Weitere 15 Arten, die auf der „roten Liste“ der bedrohten Arten stehen, haben sich im Bestand erholt. Dazu gehören auch Fischotter, Kegelrobbe und Großes Mausohr, mit 40 Zentimeter Flügelspannweite die größte Fledermausart in Niedersachsen. Sander sprach von einem „großen Erfolg“ für den Naturschutz. Die vielfältigen Maßnahmen zum Schutz der Säugetiere hätten sich bewährt.

Als Beispiele nannte er die Kegelrobbe, die zu Beginn der 90er Jahre als nahezu ausgestorben galt. Heute tummeln sich wieder zahlreiche Robben an der Nordseeküste. Rund 60 Luchse durchstreifen den Harz und wandern auch in andere Gebiete des Landes. Zu den Rückkehrern nach Niedersachsen gehören Wisent und Nerz. Die Naturschützer haben selbst die Kleine Hufeisen-Nase nicht aufgegeben, eine Fledermausart, die als ausgestorben gilt.

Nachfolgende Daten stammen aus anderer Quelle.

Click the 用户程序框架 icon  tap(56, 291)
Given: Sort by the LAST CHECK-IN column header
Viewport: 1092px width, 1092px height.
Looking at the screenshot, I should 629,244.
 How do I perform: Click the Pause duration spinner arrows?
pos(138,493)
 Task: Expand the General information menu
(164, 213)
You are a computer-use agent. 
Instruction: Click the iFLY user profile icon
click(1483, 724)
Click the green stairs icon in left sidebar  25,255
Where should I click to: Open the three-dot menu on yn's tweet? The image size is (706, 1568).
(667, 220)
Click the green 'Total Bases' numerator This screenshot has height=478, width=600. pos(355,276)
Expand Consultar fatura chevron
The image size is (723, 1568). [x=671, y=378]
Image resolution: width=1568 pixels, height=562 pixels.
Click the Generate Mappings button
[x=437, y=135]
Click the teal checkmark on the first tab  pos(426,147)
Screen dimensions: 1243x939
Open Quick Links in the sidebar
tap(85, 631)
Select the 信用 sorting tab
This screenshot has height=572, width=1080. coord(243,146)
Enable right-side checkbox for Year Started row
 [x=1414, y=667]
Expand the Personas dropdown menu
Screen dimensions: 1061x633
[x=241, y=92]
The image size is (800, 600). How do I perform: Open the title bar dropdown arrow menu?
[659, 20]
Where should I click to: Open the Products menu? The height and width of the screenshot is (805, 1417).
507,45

Für Sander „sensationell“ ist die Rückkehr der Wölfe. Zwei wurden bislang in der Lüneburger Heide gesichtet. Das Ministerium geht aber davon aus, dass sich viel mehr auf den ehemaligen Truppenübungsplätzen im Nordosten tummeln. Auch „ungebetene Besucher“ wie Waschbär, Marderhund und Nutria sind inzwischen in Niedersachsen heimisch geworden.

Land und EU geben für Naturschutzprogramme rund 16 Millionen Euro jährlich aus. Die Lebensbedingungen der heimischen Säuger müssten weiter gezielt verbessert werden, sagte Sander.